Economists (particularly those involved in financial research) are often accused of suffering from an acute case of "physics envy." If only the economic landscape could be as mathematically tractable as the physical landscape. If only terrifyingly precise theoretical predictions held in economics as well as they do in physics. If only we could also be deemed scientists.
Economics, of course, is not physics. For one very simple, yet inevitably powerful reason: in one case the laws are immutably God-made and thus permanently exact (all one has to do is go find them and, with luck, express their structure down on paper); in the other, the rules are dictated not by God, but by His creatures, us humble humans. And if there is something that we know about ourselves it is that, when it comes to economic activity (which of course includes the financial markets), we tend to be reliably unreliable. Our behaviour is not set in stone, pre-programmed or preordained. It is not law-abiding, but rather entirely anarchic and ever changing. While the physical terrain is characterised by its divine lawfulness, the human-determined economic domain is shaped by pagan lawlessness.
Few have explained this dichotomy better than Emanuel Derman, a former top Goldman Sachs executive and now a professor at Columbia University, and someone who, as a leading "quant" has spent a big chunk of his professional life trying to determine whether the markets are mathematically tamable. Derman, who has a PhD in physics and is a globally revered expert, once offered the following beautifully stated clarifications: "It’s not that physics is better, but rather that finance is harder. In physics you are playing against God, and He doesn’t change His laws very often. In finance, you are playing against God’s creatures, agents who value assets based on their ephemeral opinions."
That is, while accurate modelling and forecasting may be possible (and, naturally, desirable) in the physical world, they are likely to be impossible (and possibly entirely undesirable) in the financial world. The eventual level of asset prices will depend on the actions of millions of individual investors, constantly buying and selling. Can anybody honestly claim to be able to register such behaviour with a few equations? Who knows why and when people would revert to dumping an asset, or to accumulate it?

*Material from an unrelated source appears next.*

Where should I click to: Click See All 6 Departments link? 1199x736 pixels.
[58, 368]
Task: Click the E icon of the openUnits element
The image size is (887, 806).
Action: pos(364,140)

Can any type of math capture those wild spirits? Where will the yield curve be tomorrow? That will depend on bond prices, which in turn depend on the actions of people buying and selling bonds. Where will stock prices be next week? That will depend solely on human action, too. Where will the dollar be next month? Supply and demand. Can we really aspire to predict those actions? Seems far-fetched, and Derman agrees: "No mathematical model can capture the intricacies of human psychology. Watching people put too much faith in the power of formalism and mathematics, I saw that if you listen to the models’ siren song for too long, you may end up on the rocks or in the whirlpool."
Physicists can search for truth because in the physical world truth really exists. Once one of nature’s explicitly mechanical laws is discovered by a clever scientist, it can be relied upon not to change. Ever. But there are no immutable laws when it comes to the values of financial assets. No permanent rules set at the time of genesis. No divine inevitability. In finance, there is no truth. A new reality is created every minute through the unpredictable actions of utility-seeking humans.
Let Derman deliver the final nail in the coffin: "As a physicist, when you propose a model of Nature, you are pretending you can guess the structure created by God. Perhaps it is possible because God doesn’t pretend. But as a quant, when you propose a new model of value, you are pretending you can guess the structure created by other people. As you say that to yourself, if you are honest, your heart sinks. You are just a poor pretender and you know immediately there is no chance at all that you are truly right. When you take on other people, you are pretending you can comprehend other pretenders, a much more difficult task."
As a financial modeller you try and guess what other people are going to do. But their actions will depend on what they think you are going to do. So you have to correctly guess what other people are going to guess regarding your own future actions. Plausible? Like the notion of gravitation suddenly ceasing to work.